**GIVEN EXERCISE 1**
Echo the part of the post about hitting a deer between "Flash back two" and "people love themselves.", inclusive.
**GIVEN EXERCISE 2**
Using the post about hitting a deer, decide whether each statement agrees with it: (a) The facilitator training took place in State College, PA. (b) The community program the writer was learning to facilitate lasts 12 weeks. (c) The writer hit the deer about an hour after leaving the family. Answer yes or no for each, and quote the words of the post that settle it.
**GIVEN EXERCISE 3**
Carry on the post about hitting a deer from the point where it stops.

**SOURCE EXTRACT**

┄┄┄┄┄┄┄┄┄┄

What I’ve Gained from Hitting a Deer

Flash back two months to November 11th, 2016.

I was on my way to State College, PA to attend an Eat Breath Thrive facilitator weekend training on a scholarship from lululemon’s here to be funds while working there. Eat Breathe Thrive is a non-profit organization that does some serious good in our country. You can check them out here:IMG_3428.JPG.jpeg

Eat Breathe Thrive

I was so excited to be chosen for this scholarship and learn how to market and facilitate an 8-week community program dedicated to helping people love themselves.

I arrived Friday morning, met the group who I would be spending the weekend with, and was ready to learn. Friday and Saturday were filled with so much valuable knowledge. We learned the causes of disordered eating, the keys for healing, the difference between emotional and physical hunger, how to activate our parasympathetic and sympathetic nervous systems, how to create a self-care behavior instead of a self-sabotage behavior for a function in our life that we long to have, how yoga gives us embodied intimacy, and how to facilitate a impactful program to others with all of this information.

On the first night, someone had generously offered me a room in their house for free, so I happily stayed with them. On the second night of the training, (Saturday night) I decided to make the 2 hour drive west to visit my grandmother and Aunts in Pittsburgh and I’m so glad I did. It’s been 10 months since I last saw them and I figured, “Why not?” since I was only 130 miles away. I called my grandmother and surprised her by telling her I would be over for dinner! She honestly thought I was kidding, but I told her I was doing a training not too far from her and had to see her! I got there around 7pm, ate dinner and had a wonderful conversation with my family. I was completely present for the little time I had with them. We talked and talked and talked until I had to force myself to sleep. I woke up the next day at 7am, ate breakfast with my family, and left to complete my final day of my facilitator training.

One hour later on the road, I hit a deer.

Or did it hit me?


Ugh. It was bad.

I was freaked out.

┄┄┄┄┄┄┄┄┄┄

**SUPPLIED MATERIAL**
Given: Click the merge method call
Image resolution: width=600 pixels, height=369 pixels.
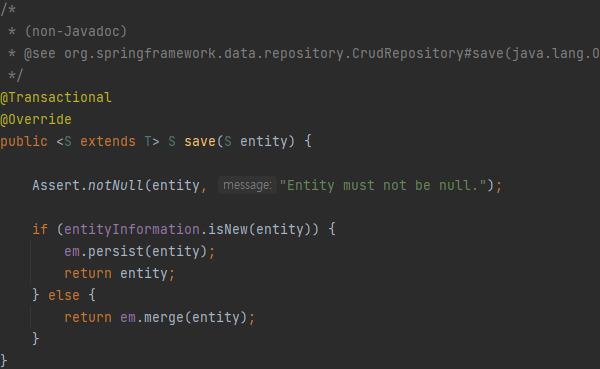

┄┄┄┄┄┄┄┄┄┄

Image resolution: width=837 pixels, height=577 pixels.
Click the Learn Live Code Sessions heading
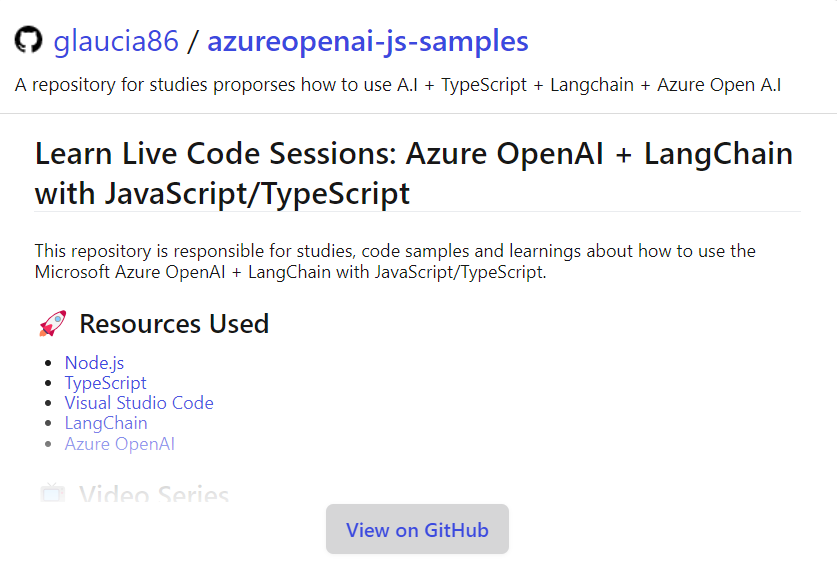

┄┄┄┄┄┄┄┄┄┄

**FINAL RESULT 1**
Flash back two months to November 11th, 2016.

I was on my way to State College, PA to attend an Eat Breath Thrive facilitator weekend training on a scholarship from lululemon’s here to be funds while working there. Eat Breathe Thrive is a non-profit organization that does some serious good in our country. You can check them out here:IMG_3428.JPG.jpeg

Eat Breathe Thrive

I was so excited to be chosen for this scholarship and learn how to market and facilitate an 8-week community program dedicated to helping people love themselves.

**FINAL RESULT 2**
(a) Yes: "I was on my way to State College, PA to attend an Eat Breath Thrive facilitator weekend training"
(b) No: "learn how to market and facilitate an 8-week community program"
(c) Yes: "One hour later on the road, I hit a deer."

**FINAL RESULT 3**
Luckily, the couple that was driving behind me on the highway stopped. They were so sweet. Unlike what I’m used to.. people just looking and driving by. They told me there were actually two deer and they saw them both run off. Thank goodness I didn’t kill anything. I called the police and AAA and the couple stayed with me until they both came.

fullsizerender-3My car had to be towed alllll the way back by my hometown in New Jersey.. yeah, 281 miles of towing, not cheap. I asked the tow truck driver if he could drop me off in State College on his way and he happily did so.

I had missed the morning session of the final day of my training, and came right in during the lunch break. I was able to tell a couple of the girls I was with what had happened and they all were such great listeners and so supportive. After lunch, I was ready to finish up the training and stay present. It was hard, but I did it.

My boyfriend was going to have to make the 3 1/2 hour drive to pick me up, until one of my peers offered me a ride since she lived right in Philly. I thankfully accepted and Pete picked me up in Philly, only 30 minutes away from home instead.

That night, he had to do everything for me. I was so out of it.. in a daze. I couldn’t believe what had actually happened. The expense was real, and I couldn’t get my car back until I saved up enough money to have it fixed.

It could have been real easy to get bitter, angry, frustrated… and those emotions definitely came up. But I let them go once they did.

It took 2 months for me to save up. But, I did. All on my own. Looking back on those 2 months, here’s what I learned:

  1. The road is a danger zone. Every car, every creature, every weather condition. Be prepared, be alert, be present. I’ll never forget that in my yoga teacher training, we learned that yoga on the road is not blasting your music and passing the exit you needed to take by accident. Rather, yoga on the road is being present with every single moment behind the wheel.
  2. The more you drive, the more likely you are to get into an accident. I always thought I wanted to go, go, go, and visit everyone I could. But, now I realize that sometimes it just has to wait.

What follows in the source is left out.